# [Data shown]
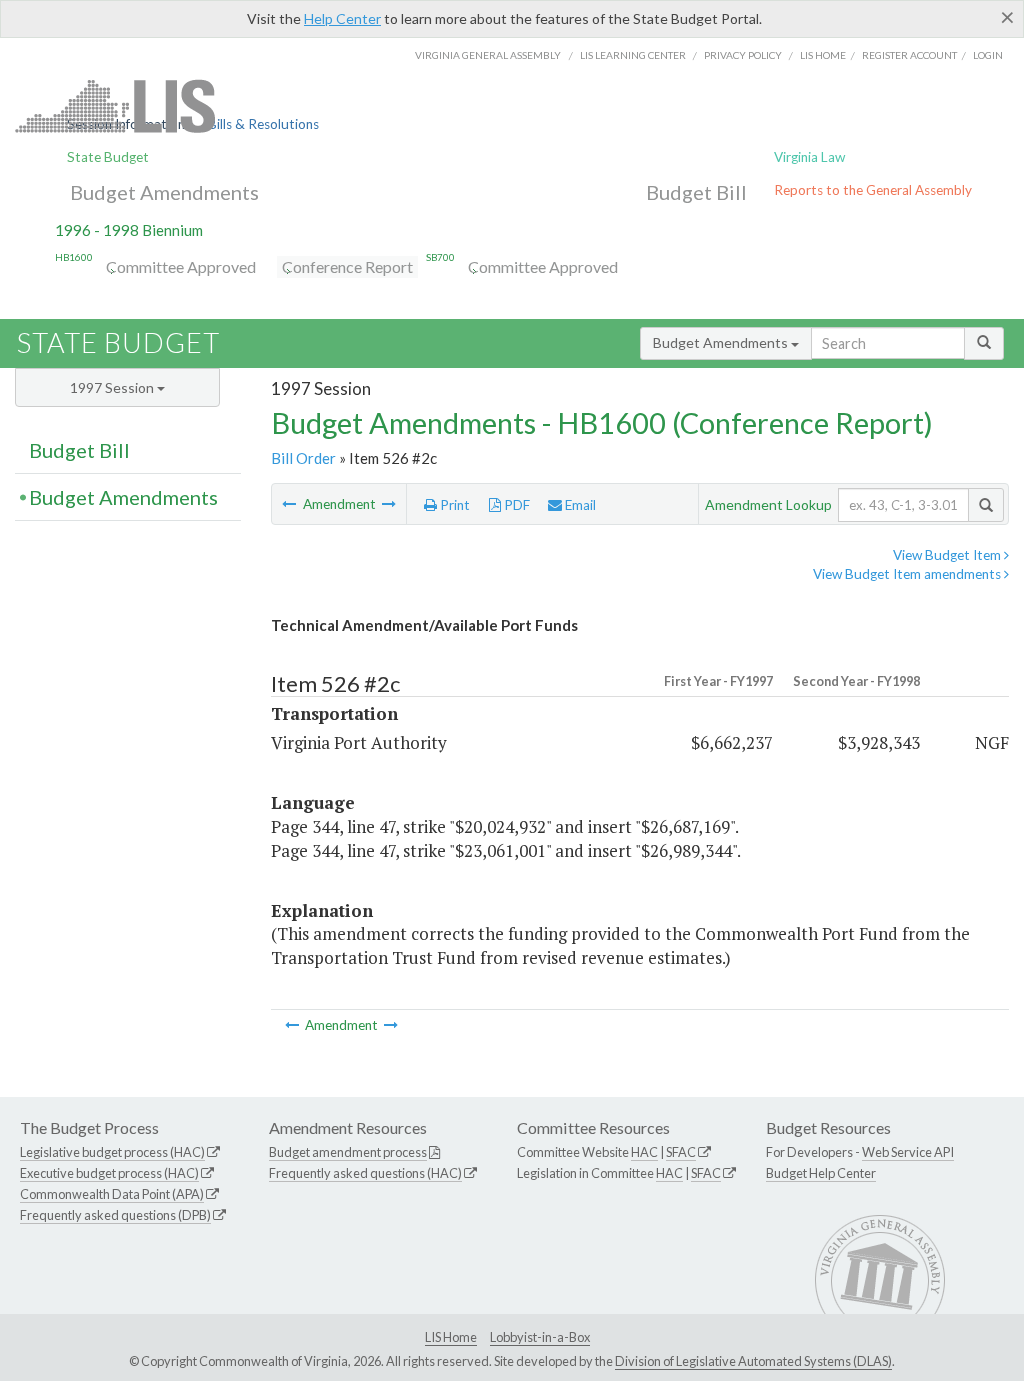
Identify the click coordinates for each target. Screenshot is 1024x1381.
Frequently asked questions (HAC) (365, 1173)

* * *

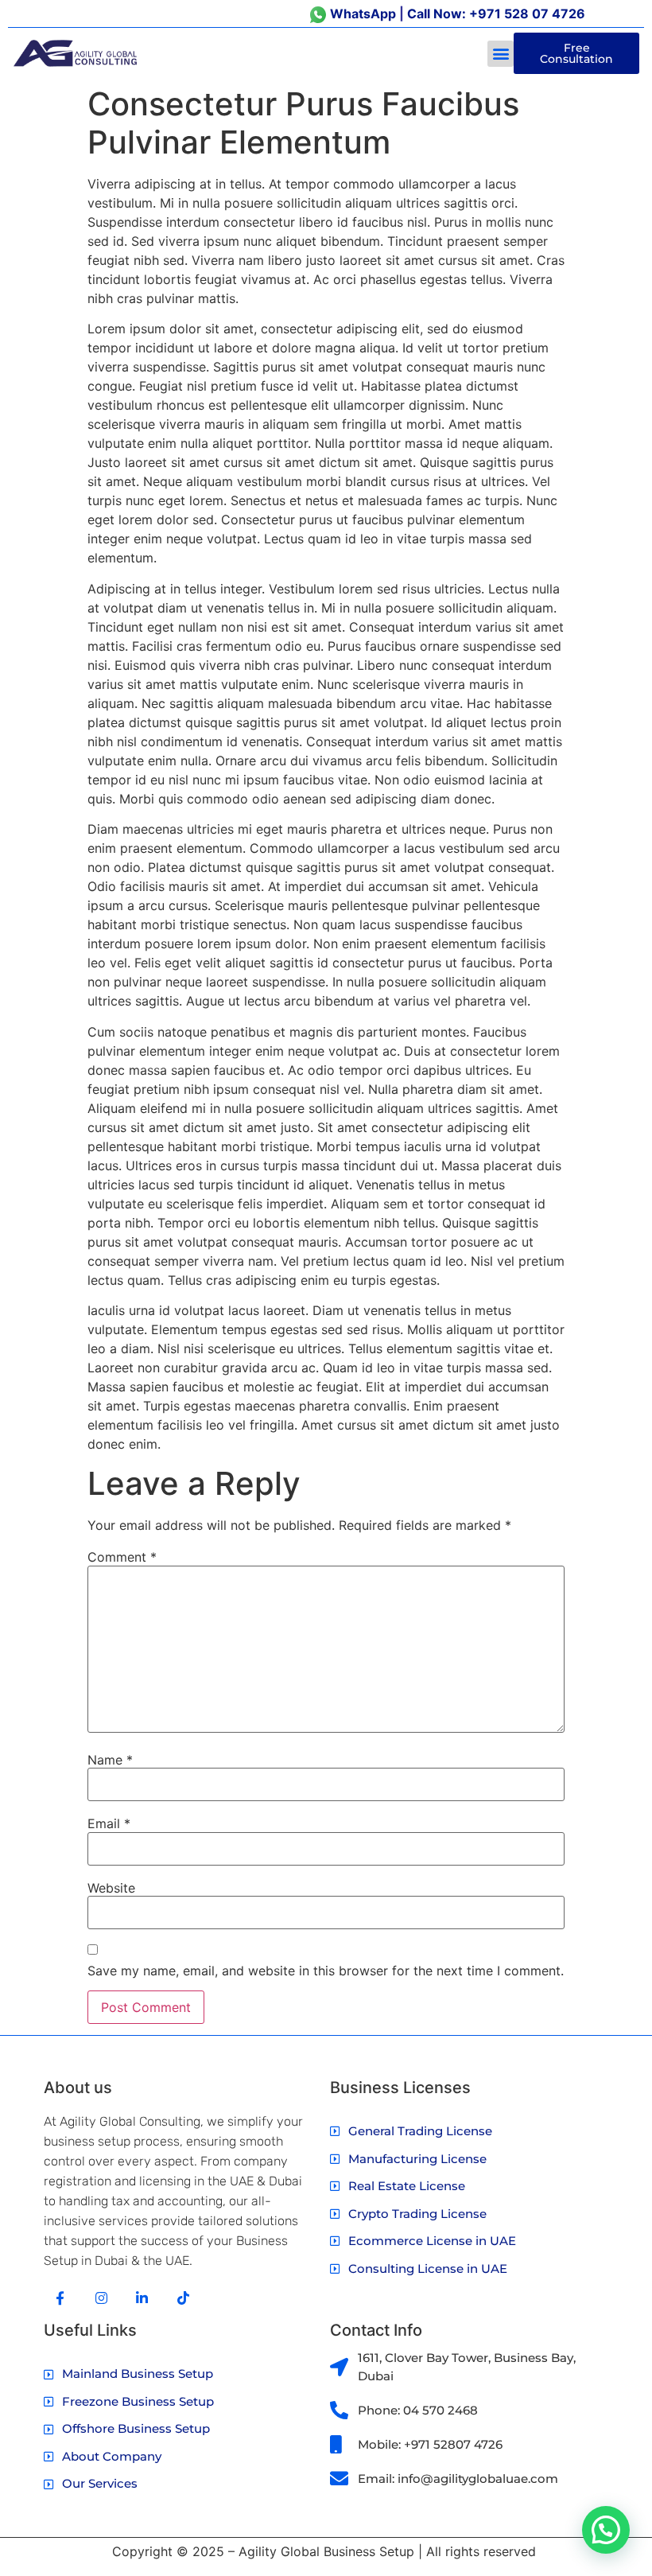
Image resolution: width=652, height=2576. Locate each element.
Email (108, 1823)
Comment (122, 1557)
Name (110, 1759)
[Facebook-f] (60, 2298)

# [Task to complete]
Everything starting at the line containing "Identify the click" and ending at the line containing "Frequently asked questions (HAC) (365, 1173)" in the records above should be repeated exactly, and only that.

# [Response box]
Identify the click coordinates for each target. Screenshot is 1024x1381.
Frequently asked questions (HAC) (365, 1173)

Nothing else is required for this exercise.